Everyone has off days. For some, it’s stress from finals or a bad mood from gloomy weather. For others, it’s a little more serious. No matter what’s got you down, a new student group called NU Listens has your back. Northwestern’s new peer listening organization is set to be up and running by the spring, offering students a place to come in and just vent.
Weinberg junior and NU Listens founder and director Miriam Mogilevsky says mental health is a “nonissue” at Northwestern. She says students have a hard time opening up about what’s ailing them — some may be concerned about the stigma attached to mental illness, she guesses — and she wanted to help get students talking.

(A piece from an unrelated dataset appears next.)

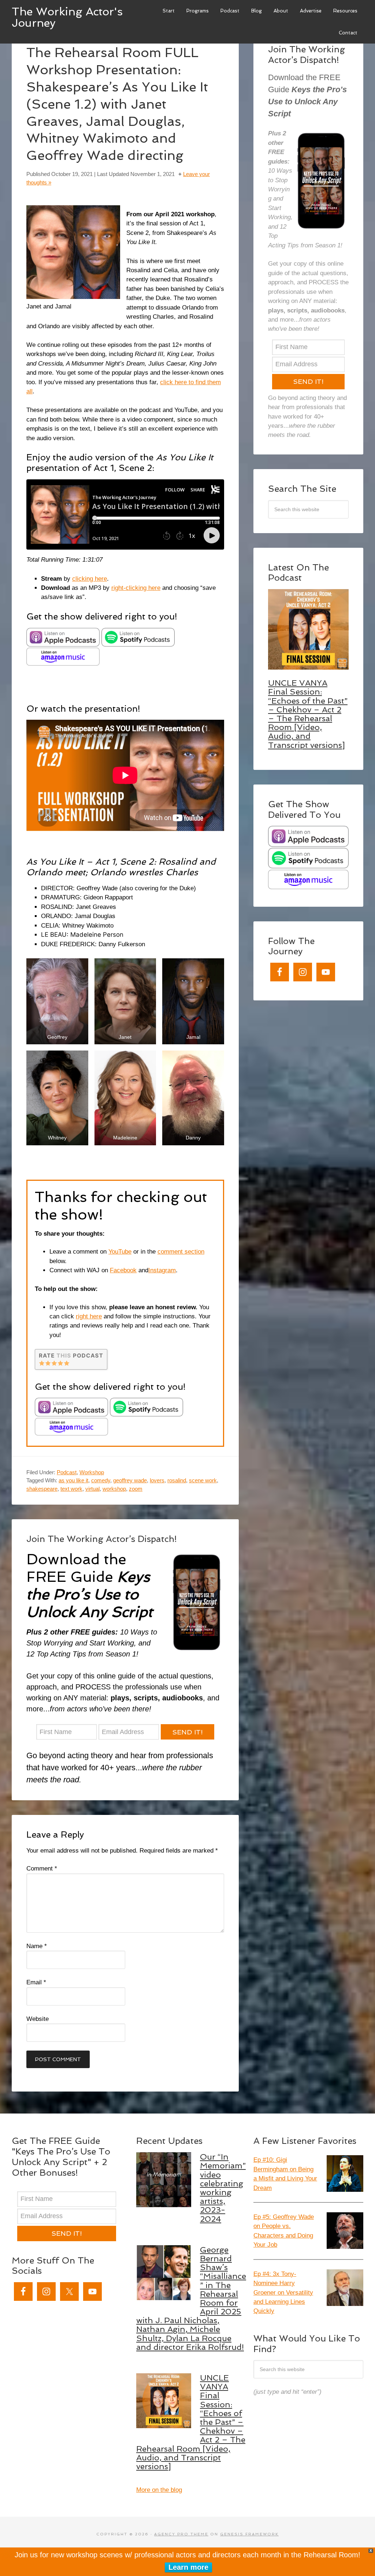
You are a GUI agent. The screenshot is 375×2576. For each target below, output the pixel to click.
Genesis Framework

After some research, she found at least 16 of the U.S. News and World Reporttop 20 schools in the country provided a kind of peer listening support service to their students, and Northwestern wasn’t one of them. Last spring, Mogilevsky started planning NU Listens, envisioning a place where any student can turn for unconditional support. “[Northwestern] is one of those places where it’s super tough in many ways and a lot of people, especially as freshmen, feel lost,” she says. “This is going to be the one place where you always know that people care and are ready to listen to you.”
The group’s name is an acronym: “Listens” stands for Lending Immediate Support To Every Northwestern Student. The goal of the group isn’t to provide therapy or “fix” anyone, Mogilevsky says, but to provide a safe space where Northwestern students can openly discuss their problems with a peer who’s ready to listen. Listeners will be trained to recognize if a student needs professional help and will be able to recommend therapists and psychiatrists in the area.
“Many people are very, very hesitant about going and talking to an adult or a professional,” Mogilevsky says. “Not only are we there for people who don’t really need medical attention, but we’re also there as a stepping stone for those who do.”
Modeled after peer listening programs at Harvard and other top universities, NU Listens will train about 30 peer listeners in basic psychology, empathetic listening, diversity sensitivity and other skills. Listeners will also sign a confidentiality oath. Two peer listeners will be available every night to listen to students who come in to talk. Listeners’ bios and shifts will be posted online ahead of time so students can arrange to speak with a particular listener or keep in touch with someone to whom they felt a strong connection. “If someone is a person of color or they’re a member of the LGBT community and they want to talk to someone who also belongs to those communities, we want that to be an option,” Mogilevsky says.
Barrett Leider, a transfer student from Colorado College, says he had a hard time connecting with the student body at his previous school. He says NU Listens would be a meaningful way for him to get involved on campus. “It seems almost like a no-brainer for a college to have this sort of service to offer the students,” the Communication sophomore says. “It’s valuable to have someone trustworthy to talk to.”
Freshmen especially may find peace of mind through an organization like NU Listens, according to Weinberg freshman Meredith Goodman. She knew she wanted to be involved in peer counseling before she came to college, and she learned about NU Listens through a Google search before she got to Northwestern. Students at Northwestern have been there for her as she adjusts to college life, she says, and now she wants to give back as a peer listener. “I have had countless students help me with all the problems that arose during band camp and orientation,” Goodman writes in an email. “NU Listens is just another way in which Northwestern students support each other.”
Mogilevsky said she knows students may not come pouring in right away; opening up to anyone is intimidating, and it will take some time for students to get used to NU Listens. But more than half of Northwestern students use CAPS, according to figures they provided. She says she anticipates a similar response to NU Listens, even if it takes a little while.
“We’ll probably have some nights where we’re sitting there doing homework and playing Bananagrams because no one comes in, but I think that’s going to change,” she says.
When NU Listens finally takes off, Mogilevsky hopes it will thrive long after the founding members’ graduations. To open up the conversation about mental health at Northwestern, all students have to do is start talking — and listening.